**PROBLEM:**
In the entries below, find the line with "Task: Select the" and print exactly every line from there up to and including the line with "You are a computer-use agent. The image", with no other lines.

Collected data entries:
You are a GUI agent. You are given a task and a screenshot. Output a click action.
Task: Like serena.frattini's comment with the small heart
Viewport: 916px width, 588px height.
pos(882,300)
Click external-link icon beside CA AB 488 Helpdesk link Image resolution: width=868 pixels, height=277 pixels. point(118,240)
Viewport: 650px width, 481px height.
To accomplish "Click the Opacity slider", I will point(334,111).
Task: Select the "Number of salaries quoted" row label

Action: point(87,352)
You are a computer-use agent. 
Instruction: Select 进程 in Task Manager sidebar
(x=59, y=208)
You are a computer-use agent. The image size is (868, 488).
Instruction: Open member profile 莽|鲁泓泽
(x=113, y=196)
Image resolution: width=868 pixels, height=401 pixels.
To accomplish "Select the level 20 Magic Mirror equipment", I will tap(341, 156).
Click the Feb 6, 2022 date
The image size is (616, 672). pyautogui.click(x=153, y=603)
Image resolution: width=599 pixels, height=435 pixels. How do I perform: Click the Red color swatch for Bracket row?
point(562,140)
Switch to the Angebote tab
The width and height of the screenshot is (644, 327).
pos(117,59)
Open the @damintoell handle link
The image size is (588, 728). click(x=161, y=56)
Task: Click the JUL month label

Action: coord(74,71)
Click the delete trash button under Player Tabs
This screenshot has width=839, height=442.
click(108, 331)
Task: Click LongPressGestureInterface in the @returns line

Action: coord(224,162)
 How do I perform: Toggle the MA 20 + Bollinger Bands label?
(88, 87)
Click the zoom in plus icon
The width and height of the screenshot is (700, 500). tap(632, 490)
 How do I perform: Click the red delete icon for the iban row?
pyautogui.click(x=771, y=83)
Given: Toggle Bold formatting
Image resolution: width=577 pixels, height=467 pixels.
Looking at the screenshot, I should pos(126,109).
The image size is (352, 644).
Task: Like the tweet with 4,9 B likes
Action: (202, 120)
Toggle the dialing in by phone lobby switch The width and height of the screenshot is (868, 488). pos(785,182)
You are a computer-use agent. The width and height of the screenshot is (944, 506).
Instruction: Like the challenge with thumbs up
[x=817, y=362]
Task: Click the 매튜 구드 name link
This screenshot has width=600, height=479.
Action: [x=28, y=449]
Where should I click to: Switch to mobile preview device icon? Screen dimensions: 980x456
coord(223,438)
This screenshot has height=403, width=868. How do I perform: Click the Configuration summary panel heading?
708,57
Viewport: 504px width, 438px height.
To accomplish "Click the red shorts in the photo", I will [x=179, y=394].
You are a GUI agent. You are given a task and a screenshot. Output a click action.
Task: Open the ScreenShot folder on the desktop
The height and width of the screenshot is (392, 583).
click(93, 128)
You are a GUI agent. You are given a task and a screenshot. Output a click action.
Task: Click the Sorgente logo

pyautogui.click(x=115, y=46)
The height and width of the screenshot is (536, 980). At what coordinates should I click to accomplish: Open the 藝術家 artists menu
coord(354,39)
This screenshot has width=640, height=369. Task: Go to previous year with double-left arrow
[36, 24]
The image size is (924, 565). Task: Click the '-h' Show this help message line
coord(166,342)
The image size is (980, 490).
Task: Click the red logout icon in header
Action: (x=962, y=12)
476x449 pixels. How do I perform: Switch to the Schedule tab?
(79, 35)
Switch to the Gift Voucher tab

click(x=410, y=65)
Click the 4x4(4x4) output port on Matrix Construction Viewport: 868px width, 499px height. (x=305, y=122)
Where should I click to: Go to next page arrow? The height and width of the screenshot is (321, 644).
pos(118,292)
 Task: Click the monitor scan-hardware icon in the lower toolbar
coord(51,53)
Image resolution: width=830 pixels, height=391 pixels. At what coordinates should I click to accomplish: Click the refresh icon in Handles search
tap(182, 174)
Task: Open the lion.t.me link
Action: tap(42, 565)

**REPLY TO THE TASK:**
Task: Select the "Number of salaries quoted" row label

Action: point(87,352)
You are a computer-use agent. 
Instruction: Select 进程 in Task Manager sidebar
(x=59, y=208)
You are a computer-use agent. The image size is (868, 488).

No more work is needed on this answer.